Records contained in a dataset
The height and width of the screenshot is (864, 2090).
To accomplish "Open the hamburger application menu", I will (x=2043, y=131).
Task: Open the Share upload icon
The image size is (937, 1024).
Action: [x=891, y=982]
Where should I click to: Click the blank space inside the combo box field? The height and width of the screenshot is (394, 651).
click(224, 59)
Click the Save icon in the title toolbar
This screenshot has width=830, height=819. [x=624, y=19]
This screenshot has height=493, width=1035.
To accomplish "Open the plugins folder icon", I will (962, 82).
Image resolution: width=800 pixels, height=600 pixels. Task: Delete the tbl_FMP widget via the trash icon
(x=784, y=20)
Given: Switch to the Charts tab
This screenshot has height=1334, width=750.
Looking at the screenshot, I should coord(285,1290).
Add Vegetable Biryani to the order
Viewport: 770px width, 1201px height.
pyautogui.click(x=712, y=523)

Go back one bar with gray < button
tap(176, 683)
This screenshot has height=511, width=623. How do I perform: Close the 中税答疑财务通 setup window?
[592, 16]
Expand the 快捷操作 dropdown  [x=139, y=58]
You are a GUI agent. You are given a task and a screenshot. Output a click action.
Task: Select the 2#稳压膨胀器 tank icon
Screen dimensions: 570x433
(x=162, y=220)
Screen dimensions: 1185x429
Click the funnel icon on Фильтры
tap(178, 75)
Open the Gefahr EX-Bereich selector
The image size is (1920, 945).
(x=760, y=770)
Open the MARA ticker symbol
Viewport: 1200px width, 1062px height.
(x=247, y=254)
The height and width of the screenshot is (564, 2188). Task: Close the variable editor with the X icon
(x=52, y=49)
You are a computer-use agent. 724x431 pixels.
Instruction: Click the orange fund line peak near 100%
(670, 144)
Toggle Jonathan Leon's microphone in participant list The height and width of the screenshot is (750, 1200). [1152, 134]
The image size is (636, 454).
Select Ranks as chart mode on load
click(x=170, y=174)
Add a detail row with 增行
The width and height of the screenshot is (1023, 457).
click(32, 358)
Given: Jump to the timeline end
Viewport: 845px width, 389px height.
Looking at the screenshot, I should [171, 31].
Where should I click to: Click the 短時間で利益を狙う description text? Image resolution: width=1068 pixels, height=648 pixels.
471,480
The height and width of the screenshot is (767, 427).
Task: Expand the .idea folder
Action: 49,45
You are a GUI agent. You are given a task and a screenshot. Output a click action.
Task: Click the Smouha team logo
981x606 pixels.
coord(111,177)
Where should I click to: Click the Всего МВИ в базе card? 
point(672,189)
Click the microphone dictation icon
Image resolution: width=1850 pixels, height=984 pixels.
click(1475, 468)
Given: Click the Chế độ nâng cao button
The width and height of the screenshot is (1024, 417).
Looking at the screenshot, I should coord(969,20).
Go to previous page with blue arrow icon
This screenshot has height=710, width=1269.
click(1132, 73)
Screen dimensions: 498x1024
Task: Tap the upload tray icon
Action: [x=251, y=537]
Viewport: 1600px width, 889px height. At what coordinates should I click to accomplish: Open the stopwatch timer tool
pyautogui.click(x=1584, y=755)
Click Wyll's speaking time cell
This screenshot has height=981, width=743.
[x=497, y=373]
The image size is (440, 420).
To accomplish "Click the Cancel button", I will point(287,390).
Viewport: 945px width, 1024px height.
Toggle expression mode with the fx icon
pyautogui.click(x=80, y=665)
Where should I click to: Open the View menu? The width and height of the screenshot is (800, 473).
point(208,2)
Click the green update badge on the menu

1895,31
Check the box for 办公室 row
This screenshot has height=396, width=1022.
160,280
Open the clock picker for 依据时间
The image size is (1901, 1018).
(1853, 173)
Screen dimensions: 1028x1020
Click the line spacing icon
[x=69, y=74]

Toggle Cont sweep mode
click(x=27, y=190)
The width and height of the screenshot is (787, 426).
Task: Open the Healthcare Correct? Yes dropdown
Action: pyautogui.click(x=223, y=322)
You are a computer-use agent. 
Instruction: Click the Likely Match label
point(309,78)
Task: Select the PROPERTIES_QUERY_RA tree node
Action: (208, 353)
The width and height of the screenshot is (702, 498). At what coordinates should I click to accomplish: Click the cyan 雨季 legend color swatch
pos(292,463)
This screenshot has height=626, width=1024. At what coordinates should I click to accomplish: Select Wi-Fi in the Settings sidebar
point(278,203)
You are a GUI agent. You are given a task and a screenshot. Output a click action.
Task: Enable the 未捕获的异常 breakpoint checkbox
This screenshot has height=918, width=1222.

> [Instructions for the task]: Whenever a line in the data above contains the word "computer", include it in the tally, and report only the final number.

> [Answer section]: 2